§ YOUR OBJECTIVE:
In the listing below, rename "Reverb" to "Chorus" in the stretch from the line containing "Where should I click to: Open the 单" through the line containing "Action: pyautogui.click(x=177, y=123)", and give that stretch again with everything else unchanged.

§ SUPPLIED DATA:

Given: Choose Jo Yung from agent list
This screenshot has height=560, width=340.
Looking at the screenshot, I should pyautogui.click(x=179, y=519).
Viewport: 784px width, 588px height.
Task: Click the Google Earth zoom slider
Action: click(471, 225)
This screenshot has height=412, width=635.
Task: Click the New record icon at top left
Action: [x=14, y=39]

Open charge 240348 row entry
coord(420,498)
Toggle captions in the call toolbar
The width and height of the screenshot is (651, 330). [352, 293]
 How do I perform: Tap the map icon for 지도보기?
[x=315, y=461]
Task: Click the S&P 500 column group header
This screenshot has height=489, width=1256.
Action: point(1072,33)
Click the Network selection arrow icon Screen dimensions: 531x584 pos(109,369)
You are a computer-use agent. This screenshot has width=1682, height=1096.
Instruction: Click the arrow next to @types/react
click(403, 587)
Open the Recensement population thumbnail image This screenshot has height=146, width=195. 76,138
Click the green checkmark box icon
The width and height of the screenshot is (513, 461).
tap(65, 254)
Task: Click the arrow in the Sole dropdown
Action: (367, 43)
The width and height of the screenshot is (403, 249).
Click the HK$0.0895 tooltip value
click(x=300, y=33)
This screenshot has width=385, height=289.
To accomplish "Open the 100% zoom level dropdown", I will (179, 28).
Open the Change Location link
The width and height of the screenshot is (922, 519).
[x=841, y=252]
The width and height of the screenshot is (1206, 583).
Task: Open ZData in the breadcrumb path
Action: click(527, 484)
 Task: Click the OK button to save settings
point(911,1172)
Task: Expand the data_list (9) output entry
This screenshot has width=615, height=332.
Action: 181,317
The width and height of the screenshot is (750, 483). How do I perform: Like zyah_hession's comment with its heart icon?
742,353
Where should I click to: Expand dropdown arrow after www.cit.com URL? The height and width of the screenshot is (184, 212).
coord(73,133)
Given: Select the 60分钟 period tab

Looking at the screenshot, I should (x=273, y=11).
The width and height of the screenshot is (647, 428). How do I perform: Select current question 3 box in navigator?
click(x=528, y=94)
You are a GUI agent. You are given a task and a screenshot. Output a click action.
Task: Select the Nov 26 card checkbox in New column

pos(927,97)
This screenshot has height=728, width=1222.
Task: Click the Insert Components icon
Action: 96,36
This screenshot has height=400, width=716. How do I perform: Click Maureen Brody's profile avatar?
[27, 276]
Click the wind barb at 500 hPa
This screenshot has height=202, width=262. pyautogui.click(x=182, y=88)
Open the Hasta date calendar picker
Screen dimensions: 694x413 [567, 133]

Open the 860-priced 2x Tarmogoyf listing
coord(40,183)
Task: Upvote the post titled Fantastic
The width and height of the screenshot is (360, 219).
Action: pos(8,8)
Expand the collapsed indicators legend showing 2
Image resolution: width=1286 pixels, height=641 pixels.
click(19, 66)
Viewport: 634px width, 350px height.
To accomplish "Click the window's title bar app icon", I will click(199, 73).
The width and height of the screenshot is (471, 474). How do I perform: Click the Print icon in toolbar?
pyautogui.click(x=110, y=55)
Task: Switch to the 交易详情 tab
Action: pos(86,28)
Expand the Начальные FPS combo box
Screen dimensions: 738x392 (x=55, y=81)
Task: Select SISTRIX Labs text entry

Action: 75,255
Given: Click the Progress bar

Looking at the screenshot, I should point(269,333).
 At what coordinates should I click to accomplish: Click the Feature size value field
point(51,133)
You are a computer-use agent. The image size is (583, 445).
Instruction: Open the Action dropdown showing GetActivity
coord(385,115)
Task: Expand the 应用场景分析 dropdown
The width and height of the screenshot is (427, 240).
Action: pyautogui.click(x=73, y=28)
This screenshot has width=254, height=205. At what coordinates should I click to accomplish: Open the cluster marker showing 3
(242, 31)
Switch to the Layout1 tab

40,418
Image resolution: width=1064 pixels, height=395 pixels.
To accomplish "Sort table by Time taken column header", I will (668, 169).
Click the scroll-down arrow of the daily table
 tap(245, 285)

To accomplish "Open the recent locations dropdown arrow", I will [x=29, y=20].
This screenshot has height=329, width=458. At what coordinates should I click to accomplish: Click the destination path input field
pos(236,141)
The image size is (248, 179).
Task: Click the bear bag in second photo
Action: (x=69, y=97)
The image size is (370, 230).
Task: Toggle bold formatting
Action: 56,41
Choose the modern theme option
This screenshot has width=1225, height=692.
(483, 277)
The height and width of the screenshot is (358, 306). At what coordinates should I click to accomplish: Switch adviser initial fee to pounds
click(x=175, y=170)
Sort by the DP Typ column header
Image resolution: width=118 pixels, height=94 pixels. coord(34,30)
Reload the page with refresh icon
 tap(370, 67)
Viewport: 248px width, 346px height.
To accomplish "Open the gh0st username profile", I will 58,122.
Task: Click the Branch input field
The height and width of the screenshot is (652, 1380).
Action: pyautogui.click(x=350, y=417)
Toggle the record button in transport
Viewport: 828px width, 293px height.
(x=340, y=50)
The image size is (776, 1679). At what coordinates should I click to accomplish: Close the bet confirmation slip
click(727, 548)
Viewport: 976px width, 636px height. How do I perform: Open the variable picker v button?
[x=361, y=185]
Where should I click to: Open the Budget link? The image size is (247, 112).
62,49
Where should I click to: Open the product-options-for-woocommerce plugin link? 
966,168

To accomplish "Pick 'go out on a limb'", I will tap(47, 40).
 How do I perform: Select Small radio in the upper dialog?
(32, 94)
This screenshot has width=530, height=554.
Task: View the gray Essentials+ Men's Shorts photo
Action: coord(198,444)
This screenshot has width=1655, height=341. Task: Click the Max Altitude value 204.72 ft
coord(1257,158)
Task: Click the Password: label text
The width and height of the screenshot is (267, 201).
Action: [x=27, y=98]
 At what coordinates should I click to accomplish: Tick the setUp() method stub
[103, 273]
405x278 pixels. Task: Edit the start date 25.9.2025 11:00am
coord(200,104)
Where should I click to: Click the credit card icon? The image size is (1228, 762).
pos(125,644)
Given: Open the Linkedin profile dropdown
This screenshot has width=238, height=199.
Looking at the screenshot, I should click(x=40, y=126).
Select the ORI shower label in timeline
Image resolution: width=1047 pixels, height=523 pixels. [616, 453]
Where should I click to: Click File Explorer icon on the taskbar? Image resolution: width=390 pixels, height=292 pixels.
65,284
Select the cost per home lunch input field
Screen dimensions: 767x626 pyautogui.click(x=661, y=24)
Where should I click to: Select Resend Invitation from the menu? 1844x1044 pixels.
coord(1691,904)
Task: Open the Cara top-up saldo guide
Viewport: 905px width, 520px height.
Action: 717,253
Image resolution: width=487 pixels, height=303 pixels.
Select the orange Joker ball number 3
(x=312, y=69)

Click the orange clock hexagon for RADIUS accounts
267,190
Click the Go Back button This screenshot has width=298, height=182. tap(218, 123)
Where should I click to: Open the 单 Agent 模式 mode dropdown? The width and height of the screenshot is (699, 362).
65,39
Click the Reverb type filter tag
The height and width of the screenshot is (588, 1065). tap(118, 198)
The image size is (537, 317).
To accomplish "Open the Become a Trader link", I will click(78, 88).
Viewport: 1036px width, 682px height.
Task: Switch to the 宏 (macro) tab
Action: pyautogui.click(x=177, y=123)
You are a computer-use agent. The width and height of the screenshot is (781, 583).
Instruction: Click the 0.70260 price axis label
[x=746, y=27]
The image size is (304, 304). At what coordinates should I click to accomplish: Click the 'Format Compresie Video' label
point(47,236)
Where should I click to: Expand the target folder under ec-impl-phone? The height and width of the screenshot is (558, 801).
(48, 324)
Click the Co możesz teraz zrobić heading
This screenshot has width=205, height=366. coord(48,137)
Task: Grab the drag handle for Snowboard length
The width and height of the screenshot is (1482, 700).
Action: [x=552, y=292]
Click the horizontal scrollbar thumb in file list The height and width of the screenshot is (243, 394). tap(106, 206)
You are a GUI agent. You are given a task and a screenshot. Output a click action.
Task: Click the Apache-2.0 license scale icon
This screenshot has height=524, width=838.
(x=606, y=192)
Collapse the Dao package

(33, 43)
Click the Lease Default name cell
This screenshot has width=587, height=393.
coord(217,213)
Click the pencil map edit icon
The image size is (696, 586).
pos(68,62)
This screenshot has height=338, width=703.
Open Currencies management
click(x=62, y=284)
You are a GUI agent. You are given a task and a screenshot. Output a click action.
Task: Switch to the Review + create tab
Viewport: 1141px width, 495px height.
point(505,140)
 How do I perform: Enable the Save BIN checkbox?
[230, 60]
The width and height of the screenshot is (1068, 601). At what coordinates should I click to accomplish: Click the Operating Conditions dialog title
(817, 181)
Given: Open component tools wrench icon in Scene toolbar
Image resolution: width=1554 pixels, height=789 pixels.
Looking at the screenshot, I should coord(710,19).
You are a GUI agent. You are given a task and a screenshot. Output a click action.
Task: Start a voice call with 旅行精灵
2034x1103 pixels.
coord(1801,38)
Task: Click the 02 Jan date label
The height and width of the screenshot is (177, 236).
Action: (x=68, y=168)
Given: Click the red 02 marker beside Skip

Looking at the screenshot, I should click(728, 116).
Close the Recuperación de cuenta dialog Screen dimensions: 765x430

§ TASK RESPONSE:
Where should I click to: Open the 单 Agent 模式 mode dropdown? The width and height of the screenshot is (699, 362).
65,39
Click the Chorus type filter tag
The height and width of the screenshot is (588, 1065). tap(118, 198)
The image size is (537, 317).
To accomplish "Open the Become a Trader link", I will click(78, 88).
Viewport: 1036px width, 682px height.
Task: Switch to the 宏 (macro) tab
Action: pyautogui.click(x=177, y=123)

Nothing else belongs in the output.